Description of the task | A word-for-word transcript of the closing lines is required: from the one with "Go back to the previous page" through the final line of the data.

[Saved data entries]
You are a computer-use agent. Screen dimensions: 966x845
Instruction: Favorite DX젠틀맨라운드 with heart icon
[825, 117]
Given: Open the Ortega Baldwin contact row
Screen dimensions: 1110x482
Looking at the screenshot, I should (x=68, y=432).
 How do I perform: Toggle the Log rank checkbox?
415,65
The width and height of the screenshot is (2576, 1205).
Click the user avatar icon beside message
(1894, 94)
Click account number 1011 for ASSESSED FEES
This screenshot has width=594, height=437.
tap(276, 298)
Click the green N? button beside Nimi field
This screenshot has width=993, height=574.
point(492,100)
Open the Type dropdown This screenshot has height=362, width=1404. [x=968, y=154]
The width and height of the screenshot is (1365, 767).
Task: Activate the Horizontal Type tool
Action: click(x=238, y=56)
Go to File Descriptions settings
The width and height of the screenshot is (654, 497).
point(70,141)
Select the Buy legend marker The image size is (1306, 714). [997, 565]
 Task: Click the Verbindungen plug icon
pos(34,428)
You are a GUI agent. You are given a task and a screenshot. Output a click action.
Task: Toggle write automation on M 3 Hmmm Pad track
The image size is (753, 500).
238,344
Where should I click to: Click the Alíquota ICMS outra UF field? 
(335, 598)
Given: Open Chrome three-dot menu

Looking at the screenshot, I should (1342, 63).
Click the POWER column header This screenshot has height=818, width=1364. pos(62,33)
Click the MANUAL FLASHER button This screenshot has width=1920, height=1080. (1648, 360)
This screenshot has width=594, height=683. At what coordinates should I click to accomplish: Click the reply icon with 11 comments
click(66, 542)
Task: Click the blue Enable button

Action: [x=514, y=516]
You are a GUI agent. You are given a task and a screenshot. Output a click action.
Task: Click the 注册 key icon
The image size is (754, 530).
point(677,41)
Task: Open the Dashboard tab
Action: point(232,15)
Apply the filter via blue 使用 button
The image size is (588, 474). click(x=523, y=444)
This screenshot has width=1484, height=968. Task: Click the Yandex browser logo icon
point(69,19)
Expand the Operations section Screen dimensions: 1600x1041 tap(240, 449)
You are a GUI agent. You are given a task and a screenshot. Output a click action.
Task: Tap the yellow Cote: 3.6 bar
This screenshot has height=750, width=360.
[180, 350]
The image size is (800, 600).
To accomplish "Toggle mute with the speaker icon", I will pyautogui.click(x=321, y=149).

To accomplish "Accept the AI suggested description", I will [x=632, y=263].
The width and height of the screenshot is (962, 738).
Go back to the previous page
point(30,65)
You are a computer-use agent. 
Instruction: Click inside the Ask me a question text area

Answer to this exercise |
Go back to the previous page
point(30,65)
You are a computer-use agent. 
Instruction: Click inside the Ask me a question text area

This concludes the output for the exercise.